**PROBLEM DETAILS**: Throughout the records below, find the lines with the string "will" and give how many there are, nothing else.

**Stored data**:
********************
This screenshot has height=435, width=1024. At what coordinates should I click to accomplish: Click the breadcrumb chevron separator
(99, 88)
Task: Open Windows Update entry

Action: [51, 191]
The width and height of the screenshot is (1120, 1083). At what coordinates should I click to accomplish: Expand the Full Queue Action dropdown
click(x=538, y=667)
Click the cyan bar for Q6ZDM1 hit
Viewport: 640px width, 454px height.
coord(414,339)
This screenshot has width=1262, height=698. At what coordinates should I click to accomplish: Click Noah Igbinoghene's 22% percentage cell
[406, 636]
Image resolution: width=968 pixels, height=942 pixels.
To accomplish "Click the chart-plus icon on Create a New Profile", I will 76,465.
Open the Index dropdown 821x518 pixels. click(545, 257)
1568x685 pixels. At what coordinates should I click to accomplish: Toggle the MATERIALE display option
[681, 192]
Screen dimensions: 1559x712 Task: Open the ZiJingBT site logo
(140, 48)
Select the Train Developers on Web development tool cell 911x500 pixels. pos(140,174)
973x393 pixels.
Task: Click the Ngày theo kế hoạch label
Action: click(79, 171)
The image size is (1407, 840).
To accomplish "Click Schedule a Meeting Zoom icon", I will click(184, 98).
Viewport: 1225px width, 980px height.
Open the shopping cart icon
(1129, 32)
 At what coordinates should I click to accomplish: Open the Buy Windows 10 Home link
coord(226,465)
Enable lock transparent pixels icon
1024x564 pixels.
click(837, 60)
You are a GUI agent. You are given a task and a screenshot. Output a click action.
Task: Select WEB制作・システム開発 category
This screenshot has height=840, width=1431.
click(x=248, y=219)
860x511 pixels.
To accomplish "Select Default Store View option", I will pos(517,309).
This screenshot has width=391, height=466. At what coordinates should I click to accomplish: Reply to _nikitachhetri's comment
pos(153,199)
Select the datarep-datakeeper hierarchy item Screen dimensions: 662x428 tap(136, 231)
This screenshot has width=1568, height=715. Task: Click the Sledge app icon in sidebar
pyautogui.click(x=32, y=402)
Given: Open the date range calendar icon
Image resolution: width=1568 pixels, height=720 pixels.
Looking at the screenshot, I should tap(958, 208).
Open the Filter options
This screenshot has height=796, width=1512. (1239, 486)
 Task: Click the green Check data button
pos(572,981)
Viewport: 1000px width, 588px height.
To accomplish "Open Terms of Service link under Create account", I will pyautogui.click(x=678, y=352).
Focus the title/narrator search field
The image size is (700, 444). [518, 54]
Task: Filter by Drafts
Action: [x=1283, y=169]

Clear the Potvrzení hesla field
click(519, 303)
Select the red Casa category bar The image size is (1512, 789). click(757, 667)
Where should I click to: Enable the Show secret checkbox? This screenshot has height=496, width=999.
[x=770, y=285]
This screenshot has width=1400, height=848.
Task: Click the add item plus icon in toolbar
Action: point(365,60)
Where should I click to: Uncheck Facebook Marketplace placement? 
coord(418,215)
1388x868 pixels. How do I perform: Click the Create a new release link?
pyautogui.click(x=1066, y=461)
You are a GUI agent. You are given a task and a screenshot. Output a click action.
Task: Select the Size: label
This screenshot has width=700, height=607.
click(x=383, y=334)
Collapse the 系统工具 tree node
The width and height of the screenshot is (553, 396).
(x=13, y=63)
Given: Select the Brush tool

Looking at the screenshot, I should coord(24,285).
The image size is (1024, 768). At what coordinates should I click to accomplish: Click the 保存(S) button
********************
**RESULT**: 4